The CG125 or Honda CG is a commuter motorcycle made by Honda. It was in production from 1976 to 2008 in Japan and has been in production since 1992 in Pakistan. The CG was originally manufactured in Japan, but the source for the global market was eventually moved to Brazil in 1985, and to Pakistan and Turkey in 1992 for the W and M models.

The CG125 is powered by a 124 cc four-stroke, overhead valve, single-cylinder engine that has changed little over the years.

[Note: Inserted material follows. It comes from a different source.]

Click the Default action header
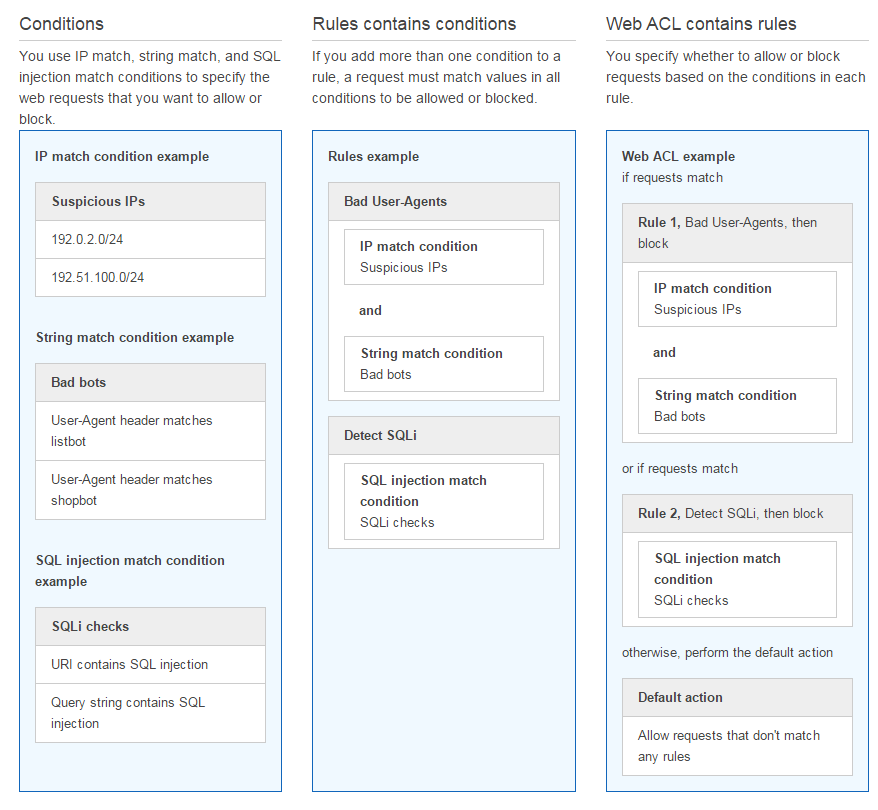The width and height of the screenshot is (878, 810). pos(737,697)
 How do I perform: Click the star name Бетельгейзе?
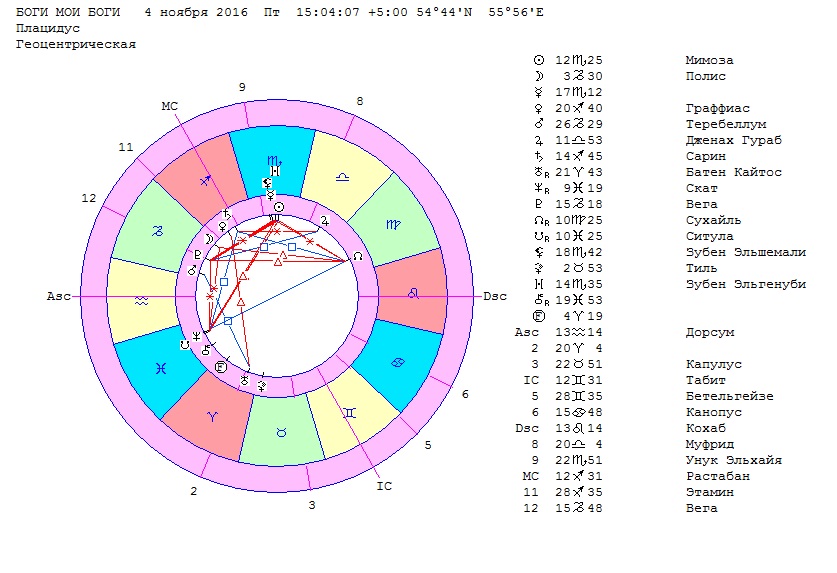coord(720,396)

The CG125 engine design has also been widely replicated and reverse-engineered in various countries, particularly in parts of Asia, Africa, and Latin America. These unlicensed or locally produced variants are commonly used in budget commuter motorcycles due to their low production cost, mechanical simplicity, and ease of maintenance, although build quality and material standards may vary compared to the original Honda-manufactured engines.

==History==
The CG125 was developed from the CB125 for developing countries' markets. The two models were very similar, with many parts in common. The main difference was in the top ends: the CB had an overhead cam (OHC). One fault with many Honda OHC engines of that era (generally denoted CB), was that they had poor cam-chains/tensioners and a tendency to wear the camshaft bearings if oil changes were skipped. The CG engine was developed specifically to address this problem (amongst others) as Honda realised that riders in developing countries performed little or no preventative maintenance. To make the bike more reliable with minimal servicing, the CG125 uses overhead valves (OHV) with pushrods, a washable foam air filter, and fully enclosed chain. The fully enclosed chain was dropped in 2004.

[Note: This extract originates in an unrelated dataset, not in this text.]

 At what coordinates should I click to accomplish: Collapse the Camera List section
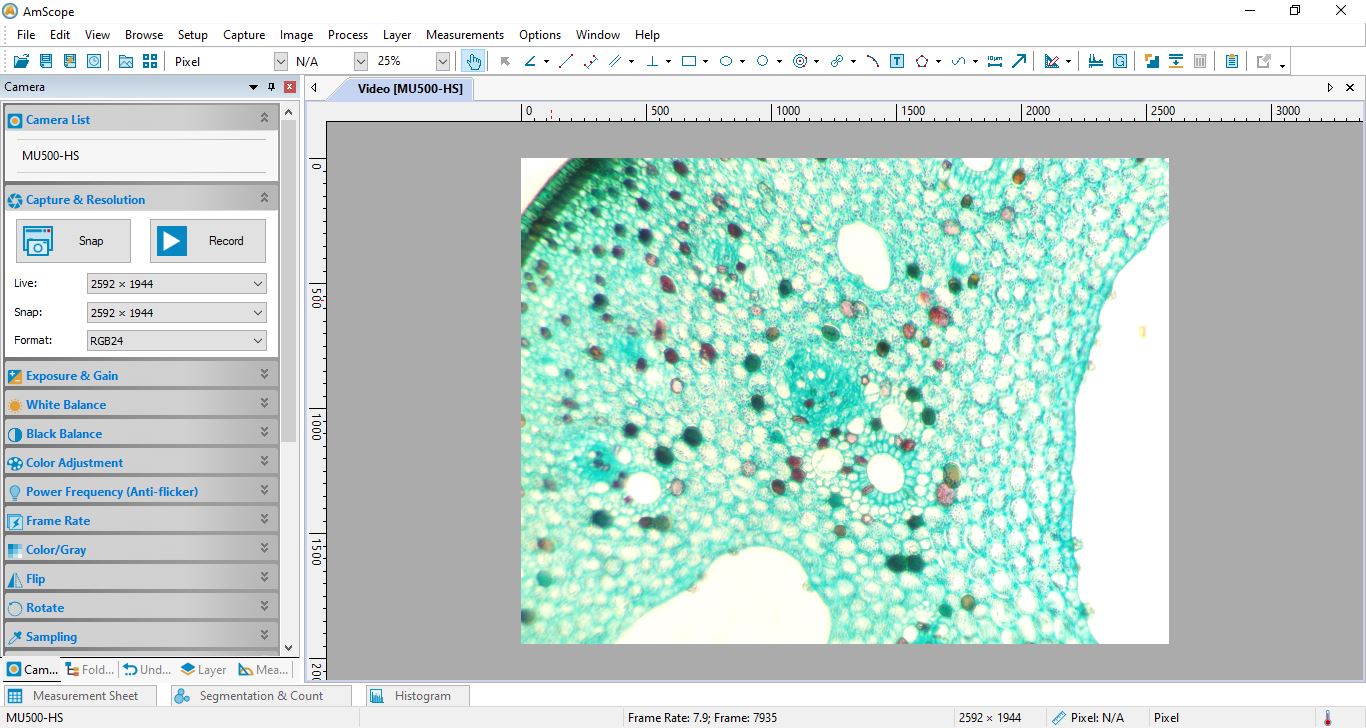(265, 119)
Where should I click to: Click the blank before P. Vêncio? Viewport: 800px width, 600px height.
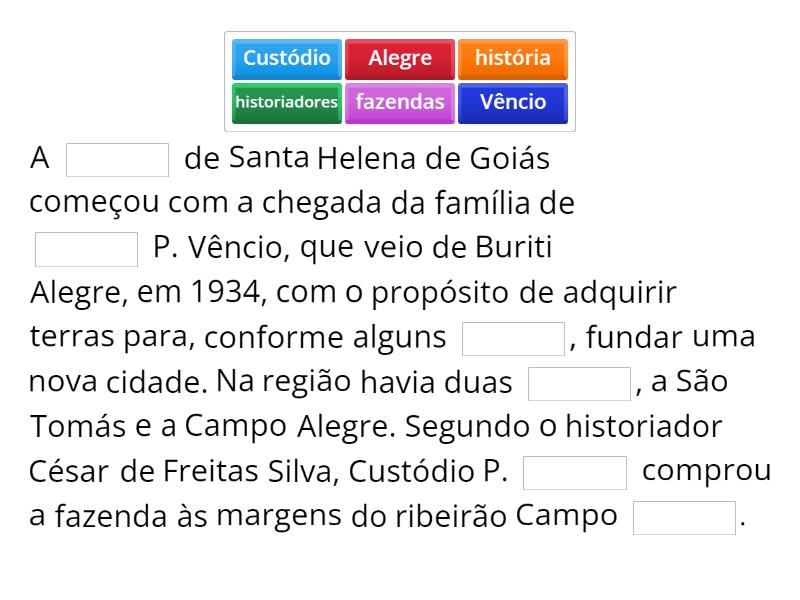86,249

==Production and availability==

In Pakistan the original CG125 is still being produced by Atlas Honda Ltd. Except for a few cosmetic changes, the Pakistani version has remained exactly the same as the original 1980s Japanese CG125 over the past years. It is currently available at a MSRP of 238,500 Pakistani Rupees as of September 2025, equipped with a 9.2-liter tank, a Euro 2-compliant overhead valve engine with kick-start mechanism, and a 4-speed transmission. The decoration graphics are redesigned, as well as the seat and the layout of the instrument cluster, to give this long-lasting model a refreshed appearance. Another variant called CG125SE (Special Edition) was introduced in 2019. The overall appearance of the bike remains the same as the standard model except for additional chassis bracing seen at the front of the engine. Other changes include a different chain cover, relocation of the brake tensioner wire, a 5-speed transmission instead of the original 4-speed and electric start in addition to the kick start system offered on the original model.

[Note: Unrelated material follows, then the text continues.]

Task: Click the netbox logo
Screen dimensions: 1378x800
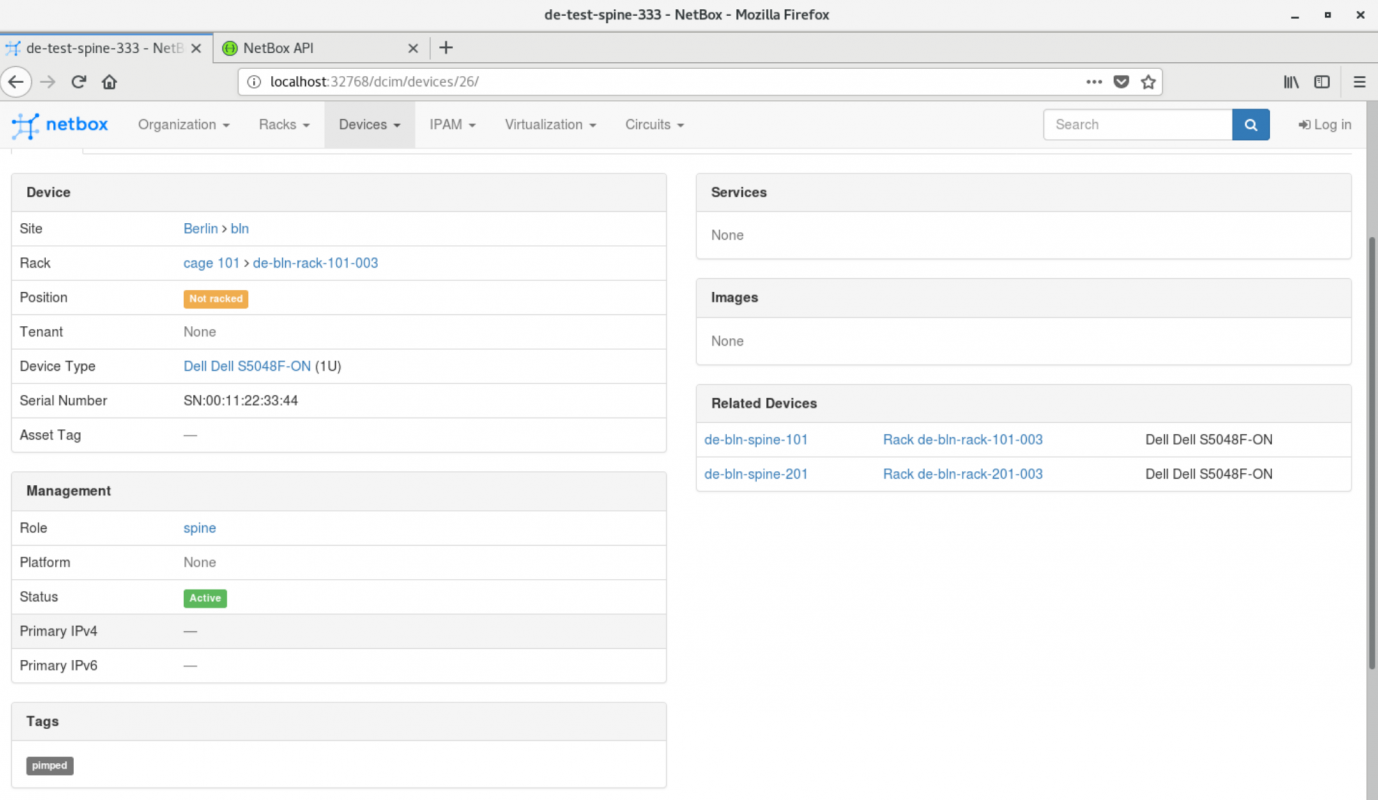Action: [60, 124]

The most recent version of the original CG125 without the European market restyling is still in production in China as of 2021 by the two joint-venture partners of Honda, Wuyang Honda as the WY125-19 and Sundiro Honda as the SDH125-7E, although both models were marketed simply as the CG125 CDi. Both versions are modernized with redesigned fuel-injected engines with electric start and 5-speed transmission, fulfilling the latest emission standard, China-IV, while maintaining the classic appearance from the 1980s. The China-IV standard is even stricter than the Euro 4, so in theory, these bikes could be imported to the European market. The Wuyang version retained the overhead valve engine while the Sundiro version switched to a more modern overhead camshaft design, thus could be differentiated by the appearance of their engines, but both versions kept the same displacement and produced similar power and torque.

The Wuyang version had a redesigned engine with a compression ratio of 9.2:1, producing 10 hp at 8,000rpm and 9.5 Nm of torque at 6,500rpm, with a fuel consumption of 1.8 liters per 100km and a maximum speed of 93 kph. The fuel tank remained has remained the same as the old design and has a capacity of 8.6 liters. The kick-start mechanism is completely replaced by electric start, and gear indicators were added to the instrument cluster. The front drum brakes were enlarged and luggage racks were included as standard equipment. It is sold at a domestic MSRP of ¥6,980 Chinese Yuan ($ US dollars) and is exported to other markets including Japan, with a retail price of ¥139,000 Japanese Yen ($ US dollars) as a parallel-imported vehicle from the importers.

In the UK, the CG125 was popular with learners due to licensing laws which allow a rider to operate a 125 cc motorbike with L plates by completing a Compulsory Basic Training (CBT) course.